Las preguntas caían sobre los padres de Eloísa como el chaparrón de una tormenta de verano y, de la misma manera que se ignora la lluvia que cala los huesos, ellos ignoraban a esos molestos fisgones y seguían mirando con embeleso a su hija. Al poco tiempo, los de la capital se cansaron del silencio y regresaron a sus periódicos con las libretas llenas de especulaciones y opiniones disparatadas.
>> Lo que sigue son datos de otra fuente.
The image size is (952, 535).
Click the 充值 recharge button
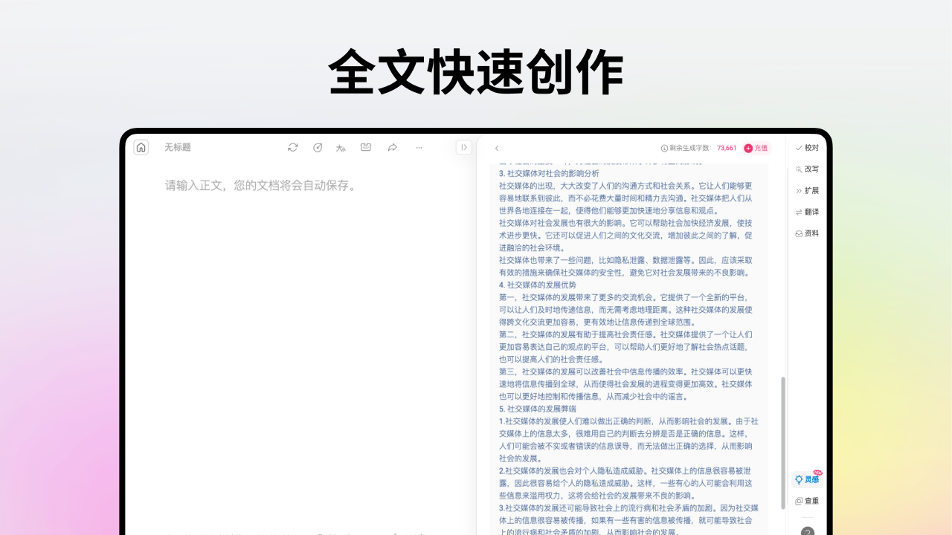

Un día de marzo, llegó un buhonero al pueblo y pasó por la puerta de la casa de Eloísa. Llevaba un furgón cargado de baratijas y entre ellas una vieja bicicleta de color rojo óxido. Papá la compró, ajustó los ruedines, lijó la herrumbre y la pintó de verde.
Eloísa estaba encantada con la bici. Al poco tiempo rodaba por toda la casa haciendo sonar el timbre de hojalata que mamá le había com-
prado. Parecía que, con la novedad del juguete, se le habían olvidado sus cantos de ninfa y hacía tiempo que no se elevaba del suelo. Pero la naturaleza de Eloísa era más fuerte que la fuerza de la gravedad y un día, mientras paseaba por el patio, las alas de mariposa batieron de nuevo sin ruido, elevando su cuerpo etéreo hasta perderse de vista, hasta confundirse con las nubes, hasta fundirse con los rayos de sol del atardecer. Los pájaros la siguieron hasta detrás del horizonte. Los padres de Eloísa gritaron en vano y el viento de marzo les devolvió sus lamentos, pero Eloísa ya no era Eloísa, y se perdió en la nada.
Por eso, por la mañana, el padre de Eloísa, cogió su furgoneta, cargó la bicicleta, condujo entre sollozos hasta el barranco angosto y la lanzó volando hacia el túmulo del vertedero, pero, antes de llegar al suelo, un inmenso imago con cuerpo de libélula, emergió rasante y, como ave rapaz, atrapó en vuelo la bicicleta verde con timbre de hojalata.